# start of Quoted text

It's easy to question the validity of the average bedroom geek furrowing away writing verse and one-liners about his dalliances (mostly failures, naturally) with the opposite sex, recreational drugs and adolescent pastimes. Yet Nathan Williams, aka Wavves, somehow manages to present a dose of credence to such humdrum everyday occurrences.
Sure, there's always going to be the question mark over the one-dimensional approach both his musical (this is no-fi people) and lyrical wares tackle, but compare his artistry with troubadours from the other side of the Atlantic of a similar age (errr, Tom Clarke, The Metros) and he suddenly finds himself elevated to the most creative junior songwriter on the planet, no matter how indirectly.
What is most fascinating about Williams is that his musical tastes and knowledge - you're just as likely to find him enthusing about Public Enemy and Queen Latifah as you are Black Flag or Nirvana - far outweigh those expected of the average twenty-two year old, and bearing in mind that a lot of these songs were actually written during his teenage years, that weight of expectation is only set to increase over time as his status rapidly evolves from this week/month's latest discovery to household name. OK, forget last week's much-publicised onstage breakdown, because this record blatantly says more about Williams persona than any mid-set fall out with a drummer can ever do.

# end of Quoted text
# start of Recorded information

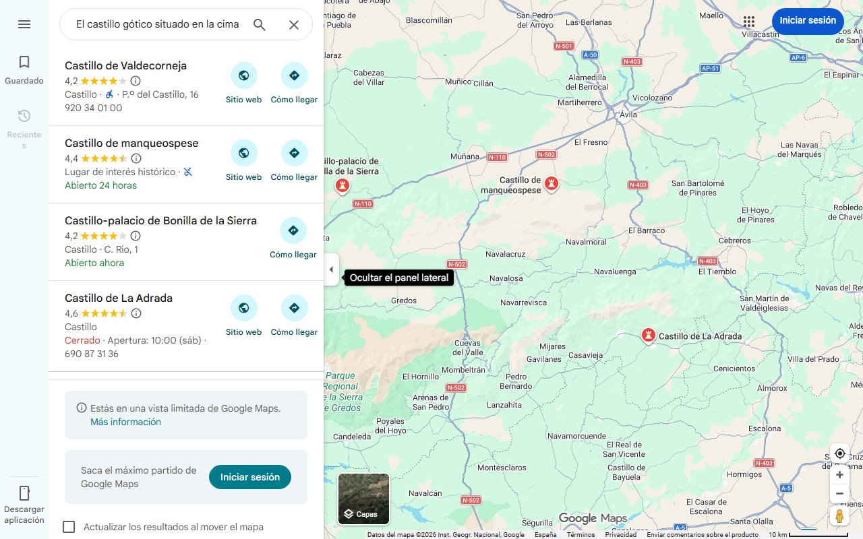This screenshot has width=863, height=539.
Task: Open Capas layers thumbnail
Action: pyautogui.click(x=363, y=499)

# end of Recorded information

[Set problem 1]: In the review, what name does Nathan Williams perform under?
[Set problem 2]: Rewrite the review from "It's easy to" up to and including "humdrum everyday occurrences.", putting "dreamer" where it says "geek".

[Task answer 1]: Wavves

[Task answer 2]:
It's easy to question the validity of the average bedroom dreamer furrowing away writing verse and one-liners about his dalliances (mostly failures, naturally) with the opposite sex, recreational drugs and adolescent pastimes. Yet Nathan Williams, aka Wavves, somehow manages to present a dose of credence to such humdrum everyday occurrences.